= GESELECTEERDE TEKST =
1.1
In cassatie kan worden uitgegaan van de volgende feiten:1
(i) De coöperatie was (indirect) enig aandeelhouder van VAOP. De leden van de coöperatie waren ongeveer 150 Nederlandse gemeenten en samenwerkingsverbanden van gemeenten. De activiteiten van VAOP bestonden uit in- en verkoop van OPK.
(ii) VAOP is op 11 juli 2011, onder intrekking van de op 24 juni 2011 verleende surseance van betaling, failliet verklaard met benoeming van mr. Steffens tot curator. Op 23 september 2011 is de coöperatie failliet verklaard, eveneens met benoeming van mr. Steffens tot curator.2
(iii) Sortiva en [eiseres 2] zijn gevestigd op hetzelfde adres in Wognum. Sortiva houdt zich bezig met een groothandel in en de verwerking van alle recyclebare afvalstromen. [eiseres 2] houdt zich onder meer bezig met een groothandel in en de inzameling van alle soorten recyclebare afvalstromen, met name papier en kunststoffen. Sortiva en [eiseres 2] hebben werkzaamheden verricht voor VAOP.
(iv) VAOP kocht OPK van de gemeenten die (indirect) lid waren van de coöperatie. VAOP verkocht nagenoeg al het ingezamelde papier aan de papierfabriek Stora Enso in België en het ingezamelde karton aan handelaren.
(v) Bij brief van 31 mei 20113 hebben Sortiva en [eiseres 2] aan VAOP meegedeeld dat zij de leveringen aan de afnemers van VAOP hadden gestaakt en dat zij de goederen onder zich zouden houden als zekerheid voor de betaling van de nog openstaande nota’s.
(vi) Na de faillietverklaring van VAOP heeft de curator bij faxbrief van 12 juli 20114 aan [eiseres 2] meegedeeld dat uit de voorraadadministratie van VAOP blijkt dat [eiseres 2] nog een voorraad van VAOP onder zich heeft, dat zij deze niet mag vervreemden zonder toestemming van de curator en dat zij opgave moet doen van de aard en omvang van de voorraad.

= OPDRACHT =
Schrijf uit de geselecteerde tekst letterlijk het gedeelte over tussen "(vi) Na de faillietverklaring" en "van de voorraad.", beide inbegrepen. De rijen die volgen zijn afkomstig uit een andere bron.

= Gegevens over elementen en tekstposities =
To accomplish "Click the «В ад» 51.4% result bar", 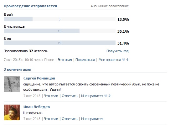I will (x=59, y=43).
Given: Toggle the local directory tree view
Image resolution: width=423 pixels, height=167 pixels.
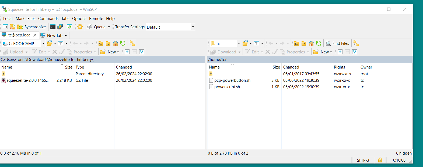Looking at the screenshot, I should click(x=132, y=43).
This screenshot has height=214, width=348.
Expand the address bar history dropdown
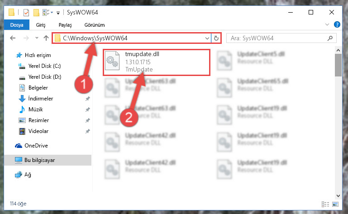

= ANTWOORD =
(vi) Na de faillietverklaring van VAOP heeft de curator bij faxbrief van 12 juli 20114 aan [eiseres 2] meegedeeld dat uit de voorraadadministratie van VAOP blijkt dat [eiseres 2] nog een voorraad van VAOP onder zich heeft, dat zij deze niet mag vervreemden zonder toestemming van de curator en dat zij opgave moet doen van de aard en omvang van de voorraad.